For businesses, a recurring payment service also ensures that you submit your own vendor payments on time each month. You'll maintain stronger vendor relationships and avoid late fees for overdue invoices.
Predictable cash flow
If you accept recurring payments in your business, you'll develop a more predictable cash flow. This is especially true when your customers automate their payments so that you can collect them at the same time each month.
You can also use your recurring payment platform to pay your vendors and suppliers strategically. Timing your vendor payments will ensure that you maintain a steady cash flow rather than depleting your operational budget at the same time each month.

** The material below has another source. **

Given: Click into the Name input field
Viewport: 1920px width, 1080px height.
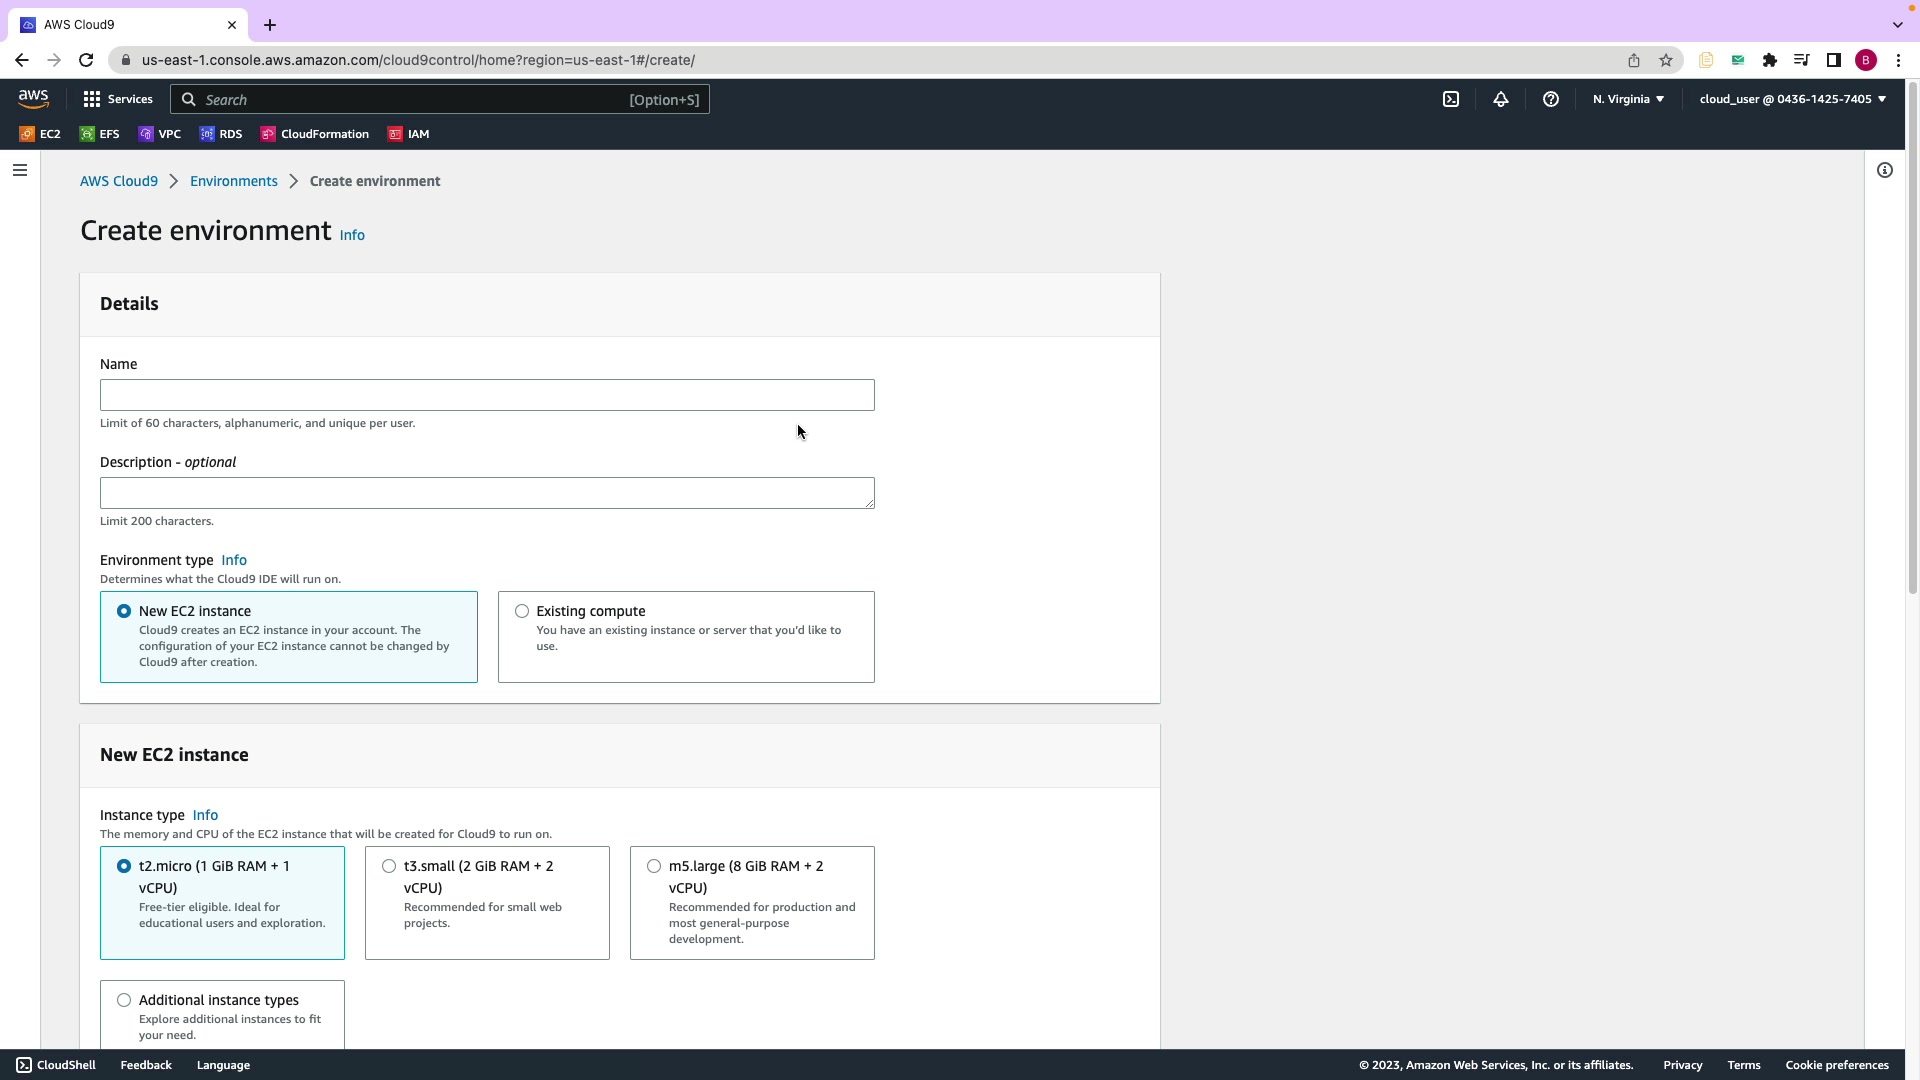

What are the main ways to accept recurring payments?
You can process recurring payments using more than one payment method. The following are the most common ways to accept payments in a recurring billing system:
Automated Clearing House (ACH) payments are a type of electronic money transfer between banks and credit unions. ACH payments are typically faster and more affordable than card-based solutions, which may make them preferable to credit and debit cards, especially for large purchases. However, depending on your payment processor, you could pay a small fee to set up recurring payments.
Recurring invoices are another common way to accept recurring payments. In this model, you'll generate a recurring invoice for each payment cycle. This can be an excellent method for variable recurring costs and allows customers to choose their preferred payment method.
Credit/debit card authorization form
You can also keep a customer's payment data on file to better manage recurring billing. However, you'll first need your customers to sign a credit or debit card authorization form to permit you to access their account. The advantage of this method is that it's fast and easy, and some credit card users can earn reward points with every purchase.
Best practices for using recurring payments
If you want to use recurring payments in your business, here are some tips to make sure the process runs as smoothly as possible:
- Be transparent with clients about the terms and billing process
- Always secure customer authorization before setting up recurring payments
- Keep client payment information up-to-date to avoid declined payments
- Offer flexible payment options to ensure faster payment
- Use a platform with fraud protection solutions to protect business/client data
- Continually engage customer base to avoid churn
An all-inclusive small business platform can help you achieve these and other goals and transform your business for you and your clients.
Using BILL for recurring payments
BILL makes recurring payments a snap. You can use this convenient platform to set up recurring payments and even automate your payments to save time. And when you automate your payments, you don't have to go through a time-consuming approval process. BILL can now:
- Create recurring bills through a simple user interface
- Add documents and notes to recurring bills upon their creation
- Fill out both spend and expense tables
Discover more features by exploring BILL's ACH payment processing capabilities. BILL can transform the way you do business.
Recurring payments FAQ
How much does it cost to set up recurring payments?
The exact cost of recurring payments varies by payment provider. In some cases, there may be monthly fees in addition to a per-payment fee. BILL offers a simple pricing structure that is ideal for small to midsize businesses.
Can I set up recurring payments to go out monthly?
Yes. Most payment providers allow you to set up monthly payments, while others allow great flexibility in your billing cycle. BILL enables you to edit your payment cycle and set up automatic payments for added convenience.
Why is it important to get recurring payments right?
Errors in recurring payments can cause payment delays, which can lead to fees and other penalties for overdue payments.